- _Dataset content_:
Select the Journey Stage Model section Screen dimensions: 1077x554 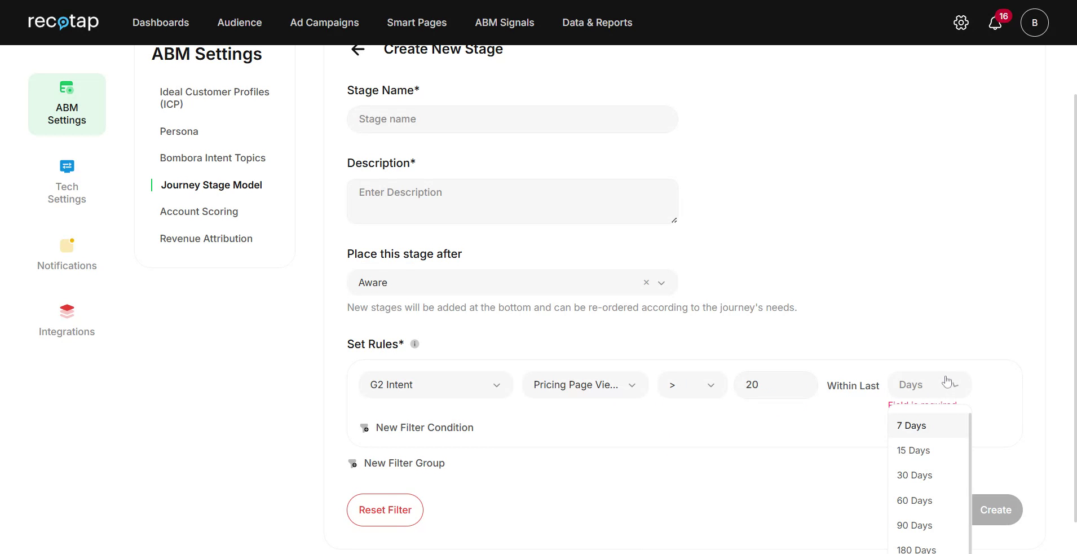211,184
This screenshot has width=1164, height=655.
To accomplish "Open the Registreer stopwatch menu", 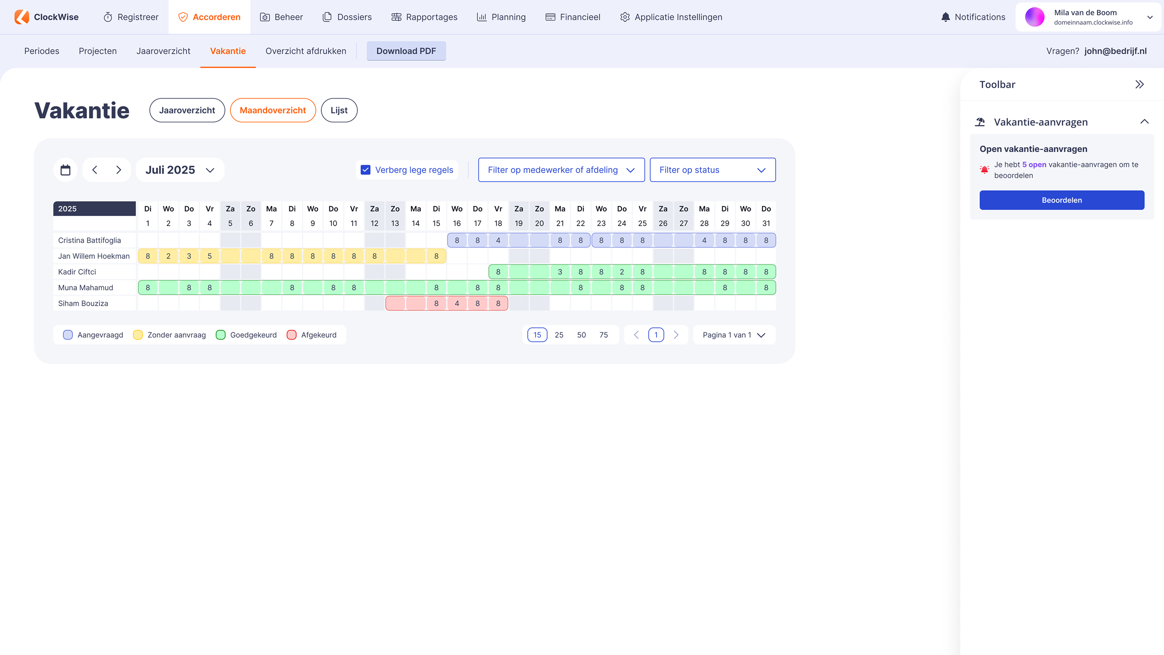I will (x=131, y=17).
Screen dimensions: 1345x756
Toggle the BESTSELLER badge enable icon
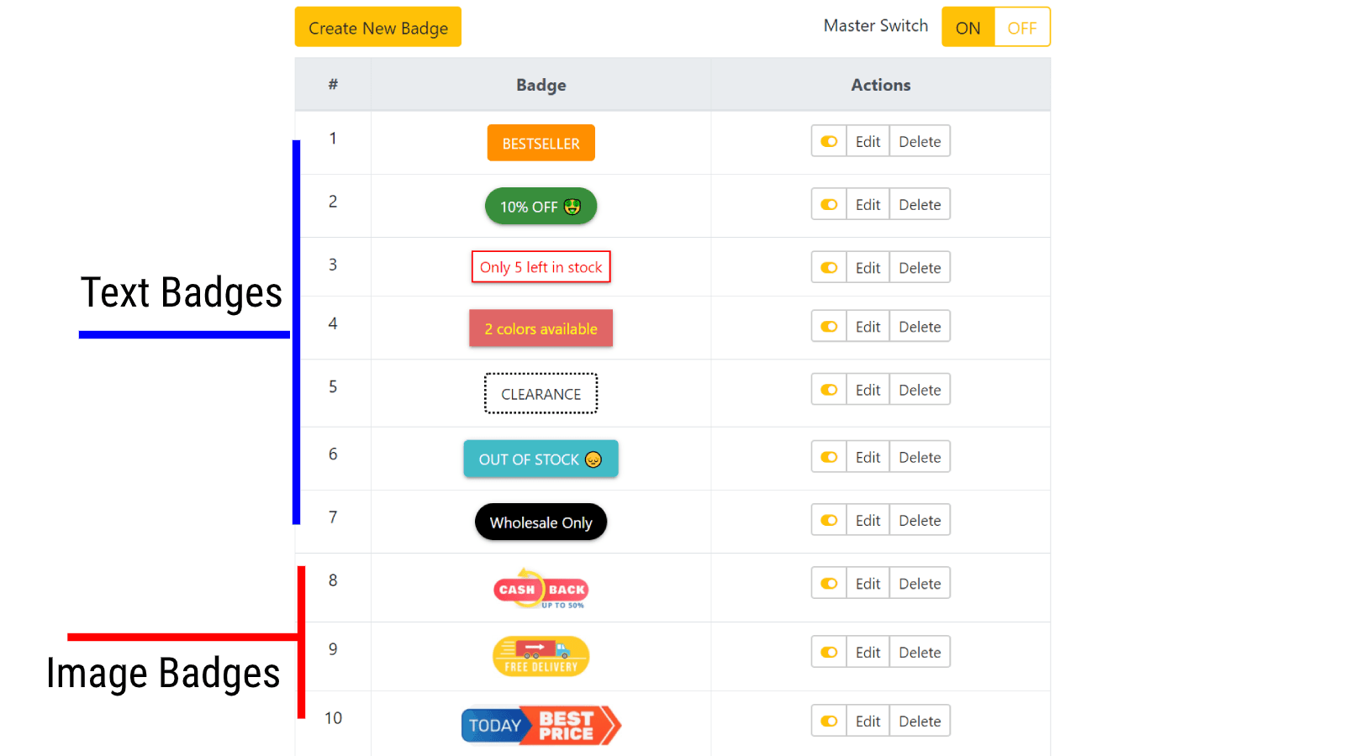828,141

- _Your task_: Only exact duplicates of the lines from the one containing "Screen dimensions: 1345x756" through the final line of the entries, both included, are needed, with pictures left out.

- _Problem solution_:
Screen dimensions: 1345x756
Toggle the BESTSELLER badge enable icon
828,141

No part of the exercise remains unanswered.